------ Records supplied ------

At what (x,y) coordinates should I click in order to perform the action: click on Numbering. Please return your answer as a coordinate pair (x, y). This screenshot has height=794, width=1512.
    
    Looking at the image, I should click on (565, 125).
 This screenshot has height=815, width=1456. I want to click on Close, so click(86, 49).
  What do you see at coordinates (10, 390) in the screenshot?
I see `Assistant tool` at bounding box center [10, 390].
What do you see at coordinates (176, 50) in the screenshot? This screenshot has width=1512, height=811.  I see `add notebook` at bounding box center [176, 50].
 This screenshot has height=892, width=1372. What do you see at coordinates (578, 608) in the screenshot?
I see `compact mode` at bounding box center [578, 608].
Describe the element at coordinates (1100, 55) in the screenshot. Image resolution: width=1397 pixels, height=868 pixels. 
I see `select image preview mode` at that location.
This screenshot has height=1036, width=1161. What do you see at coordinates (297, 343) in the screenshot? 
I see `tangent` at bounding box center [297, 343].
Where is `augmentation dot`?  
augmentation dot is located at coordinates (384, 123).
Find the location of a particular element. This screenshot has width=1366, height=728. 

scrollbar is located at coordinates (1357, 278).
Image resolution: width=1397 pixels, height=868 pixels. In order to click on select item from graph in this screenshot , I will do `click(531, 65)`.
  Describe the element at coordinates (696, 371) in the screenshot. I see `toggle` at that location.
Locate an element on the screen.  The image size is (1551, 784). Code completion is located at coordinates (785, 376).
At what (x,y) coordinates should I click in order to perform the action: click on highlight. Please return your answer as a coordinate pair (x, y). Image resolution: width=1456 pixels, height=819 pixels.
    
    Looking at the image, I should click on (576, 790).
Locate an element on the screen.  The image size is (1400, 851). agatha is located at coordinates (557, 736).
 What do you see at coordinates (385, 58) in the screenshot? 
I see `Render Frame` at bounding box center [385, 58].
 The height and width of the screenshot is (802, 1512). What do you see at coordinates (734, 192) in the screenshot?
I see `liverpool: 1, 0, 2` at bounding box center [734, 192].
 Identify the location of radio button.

------

What is asked: Retype the records starting with the line that contains "Find the location" and going on through the end of the records, copying every line exactly.

Solution for this exercise:
Find the location of a particular element. This screenshot has width=1366, height=728. 

scrollbar is located at coordinates (1357, 278).
Image resolution: width=1397 pixels, height=868 pixels. In order to click on select item from graph in this screenshot , I will do `click(531, 65)`.
  Describe the element at coordinates (696, 371) in the screenshot. I see `toggle` at that location.
Locate an element on the screen.  The image size is (1551, 784). Code completion is located at coordinates (785, 376).
At what (x,y) coordinates should I click in order to perform the action: click on highlight. Please return your answer as a coordinate pair (x, y). Image resolution: width=1456 pixels, height=819 pixels.
    
    Looking at the image, I should click on (576, 790).
Locate an element on the screen.  The image size is (1400, 851). agatha is located at coordinates (557, 736).
 What do you see at coordinates (385, 58) in the screenshot? 
I see `Render Frame` at bounding box center [385, 58].
 The height and width of the screenshot is (802, 1512). What do you see at coordinates (734, 192) in the screenshot?
I see `liverpool: 1, 0, 2` at bounding box center [734, 192].
 Identify the location of radio button.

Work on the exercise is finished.